§ **TASK BRIEF**
Starting at the line that contains "The image size is (830, 416)." and stopping at the line that contains "Print this article using the printer icon", transcribe every line of the material below exactly; pictures stay out.

※ ※ ※

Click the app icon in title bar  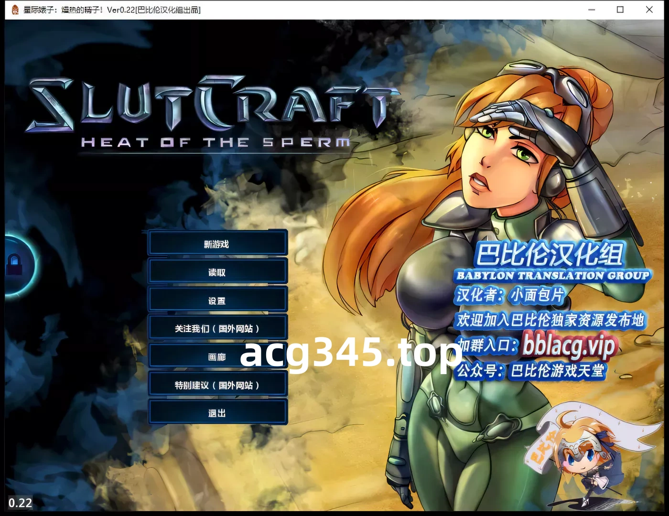pyautogui.click(x=15, y=10)
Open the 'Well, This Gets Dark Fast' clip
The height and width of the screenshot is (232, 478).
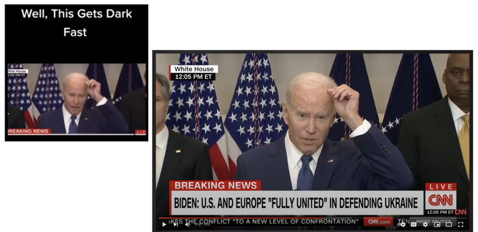(76, 73)
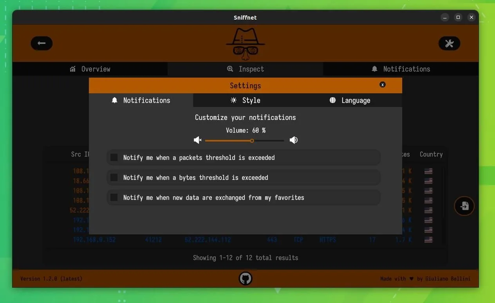Open the wrench settings icon
This screenshot has width=495, height=303.
(449, 43)
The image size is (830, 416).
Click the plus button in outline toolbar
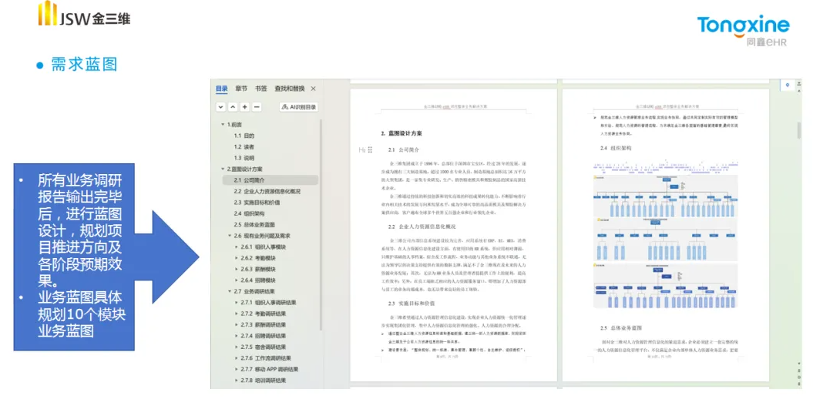pyautogui.click(x=244, y=107)
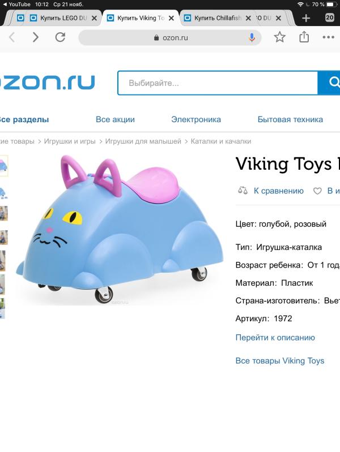Add item via К сравнению link
Screen dimensions: 340x452
278,191
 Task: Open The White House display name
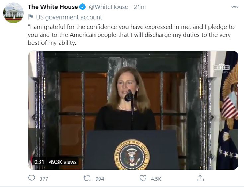tap(53, 7)

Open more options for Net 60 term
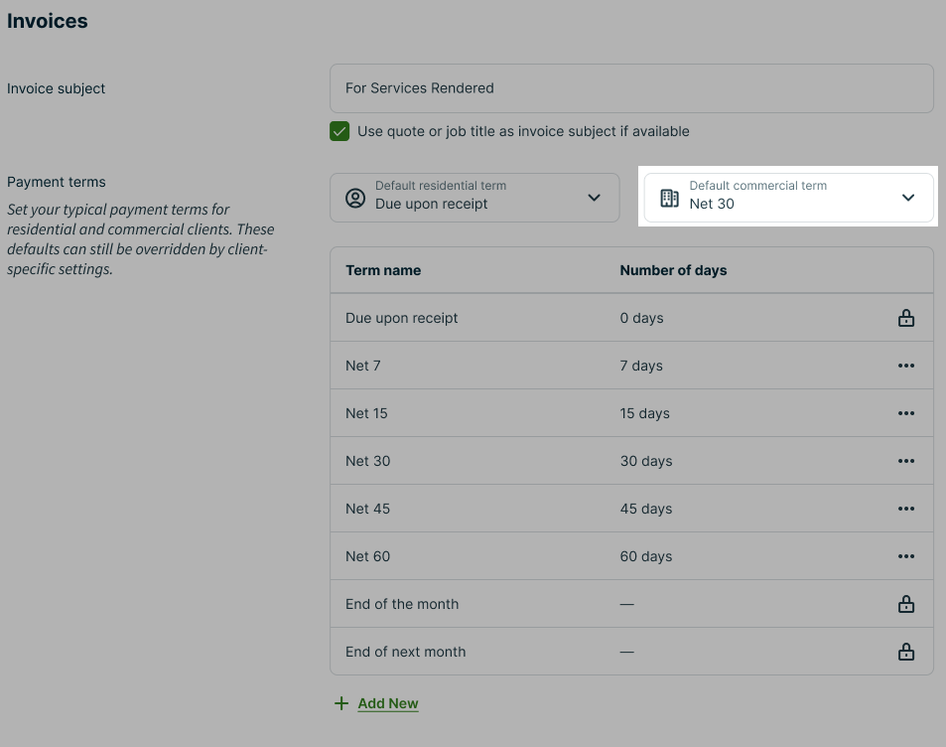tap(905, 556)
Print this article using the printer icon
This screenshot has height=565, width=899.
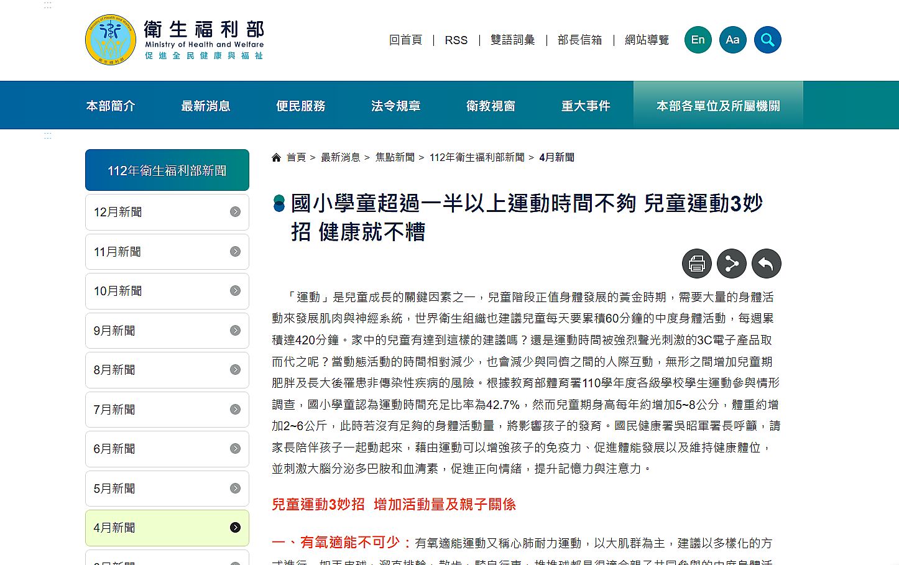coord(696,264)
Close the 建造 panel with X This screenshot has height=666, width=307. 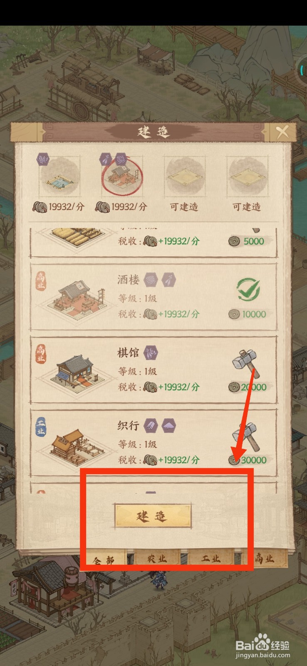(282, 132)
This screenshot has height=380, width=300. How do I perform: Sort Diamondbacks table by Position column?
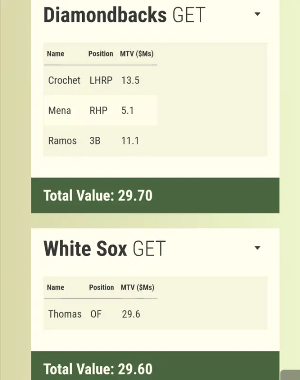tap(101, 54)
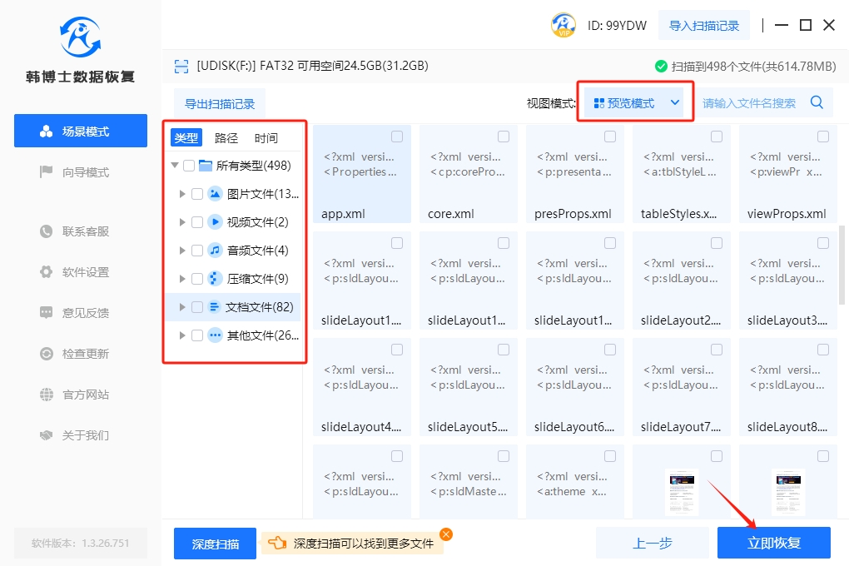Check the 所有类型(498) checkbox
The height and width of the screenshot is (566, 849).
click(x=189, y=166)
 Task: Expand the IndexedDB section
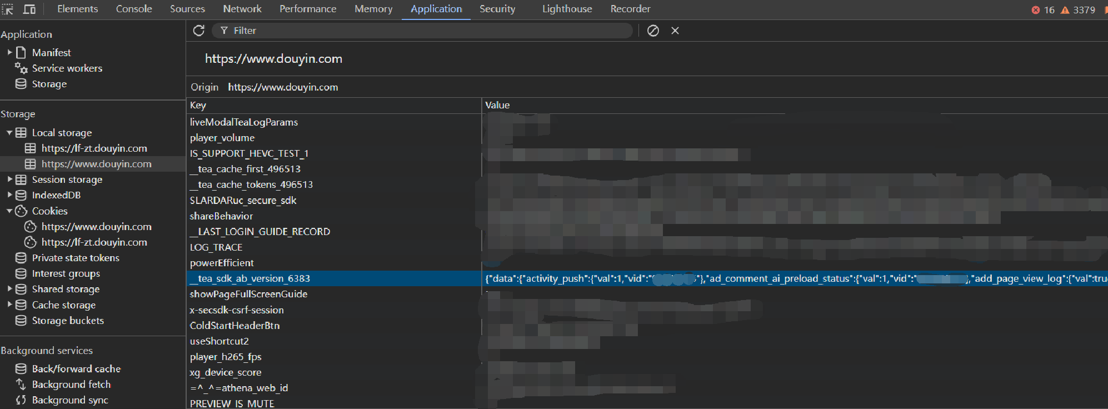click(x=9, y=195)
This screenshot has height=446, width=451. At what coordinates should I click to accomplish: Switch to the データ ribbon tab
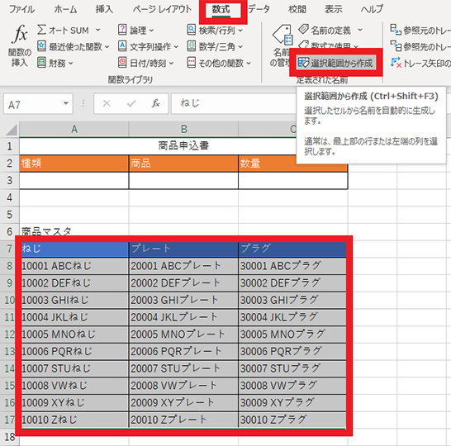[259, 9]
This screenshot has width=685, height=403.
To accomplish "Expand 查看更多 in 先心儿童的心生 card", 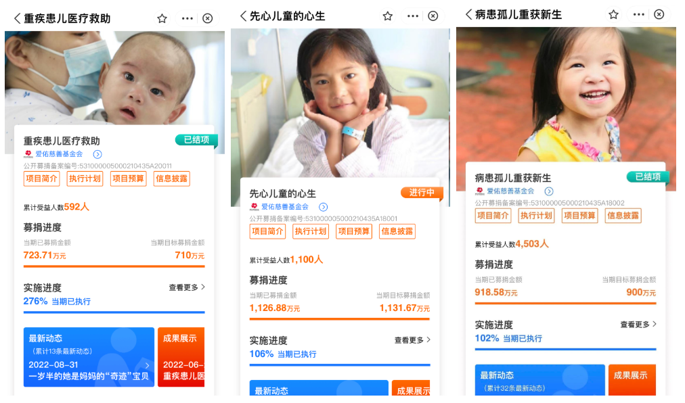I will click(412, 339).
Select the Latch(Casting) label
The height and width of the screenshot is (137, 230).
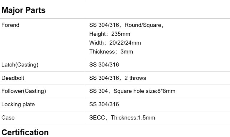coord(20,65)
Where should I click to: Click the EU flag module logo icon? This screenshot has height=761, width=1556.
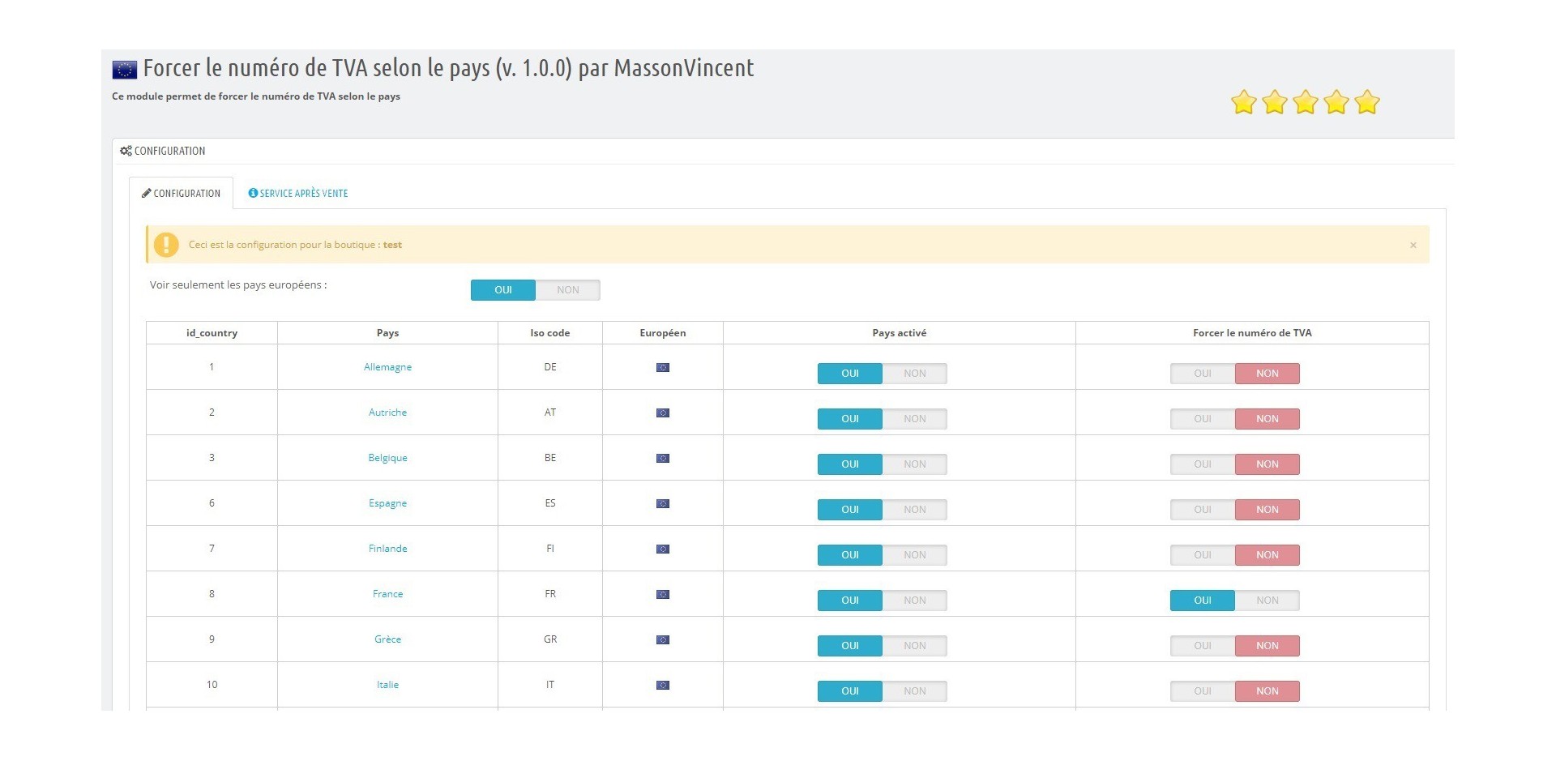(x=124, y=70)
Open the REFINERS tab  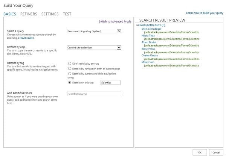(x=29, y=14)
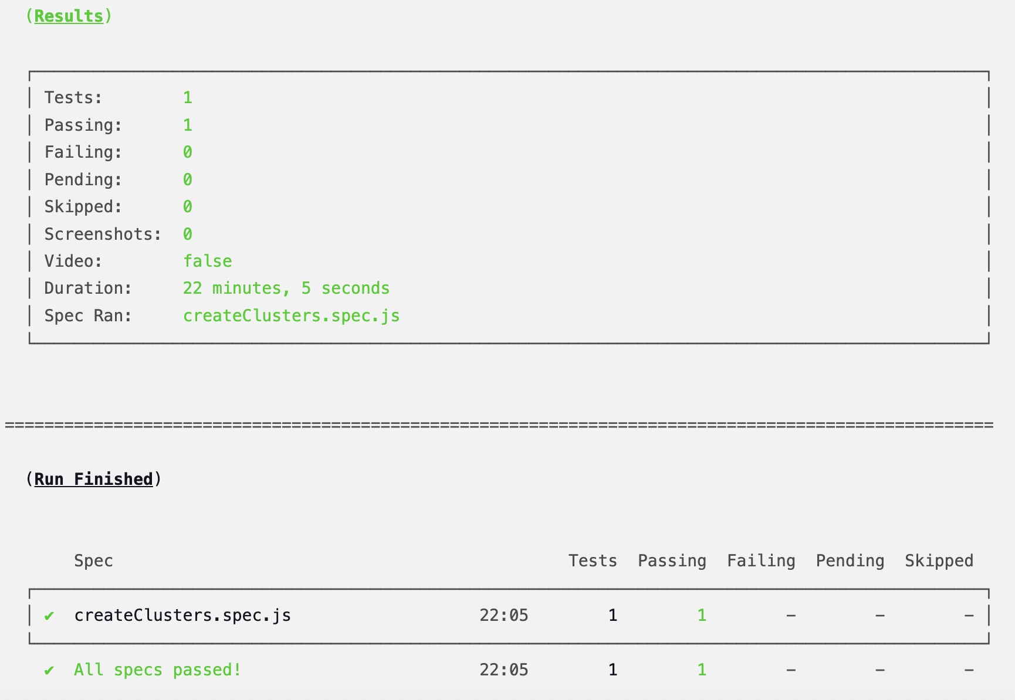The height and width of the screenshot is (700, 1015).
Task: Click the Screenshots label in Results box
Action: click(103, 235)
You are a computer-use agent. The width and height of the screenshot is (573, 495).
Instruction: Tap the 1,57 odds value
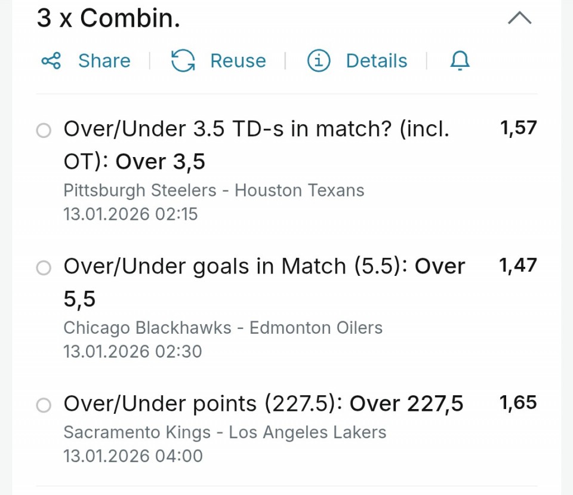[518, 128]
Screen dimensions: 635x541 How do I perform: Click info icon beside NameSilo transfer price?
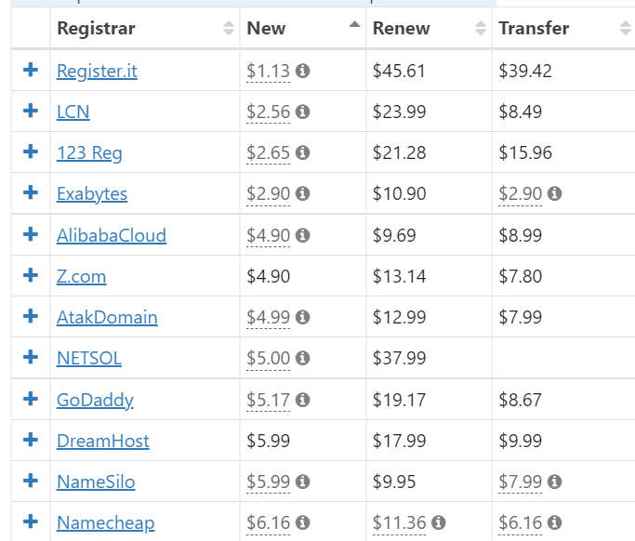pyautogui.click(x=555, y=482)
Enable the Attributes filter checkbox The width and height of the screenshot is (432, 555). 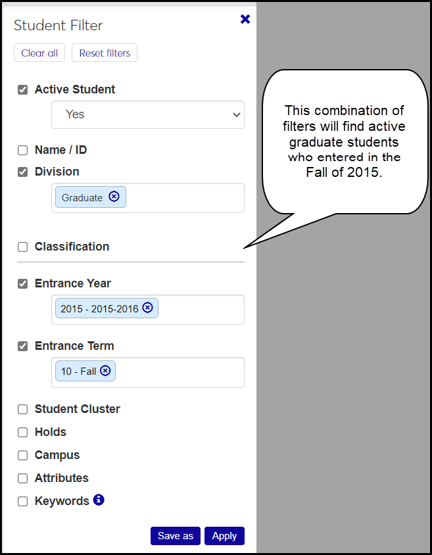[23, 478]
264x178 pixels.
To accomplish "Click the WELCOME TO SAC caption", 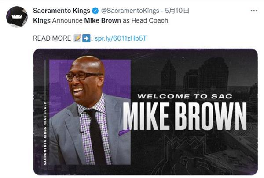I will (185, 96).
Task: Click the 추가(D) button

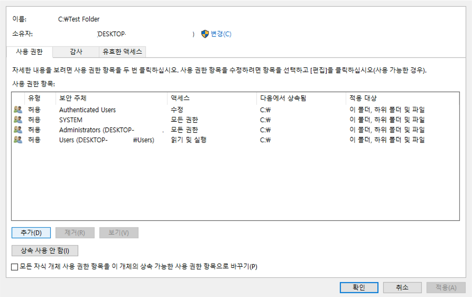Action: click(31, 232)
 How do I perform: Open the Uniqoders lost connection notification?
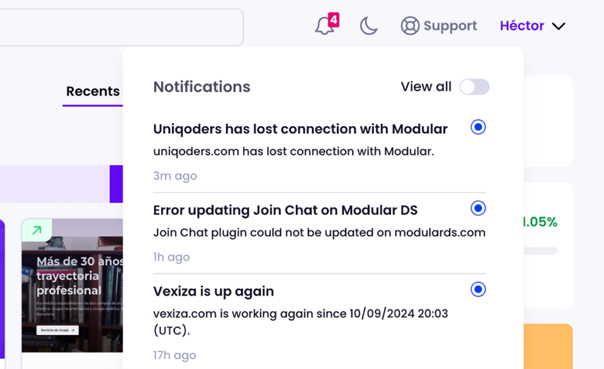coord(300,129)
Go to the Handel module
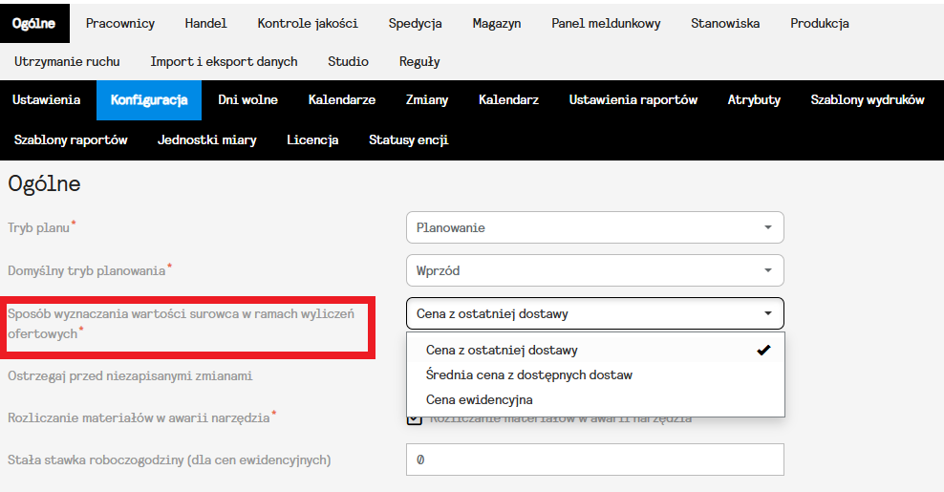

※ ※ ※

§ **ANSWER TO THE EXERCISE**
The image size is (830, 416).
Click the plus button in outline toolbar
pyautogui.click(x=244, y=107)
Add item via К сравнению link
Screen dimensions: 340x452
278,191
 Task: Open The White House display name
tap(53, 7)

Open more options for Net 60 term
tap(905, 556)
Print this article using the printer icon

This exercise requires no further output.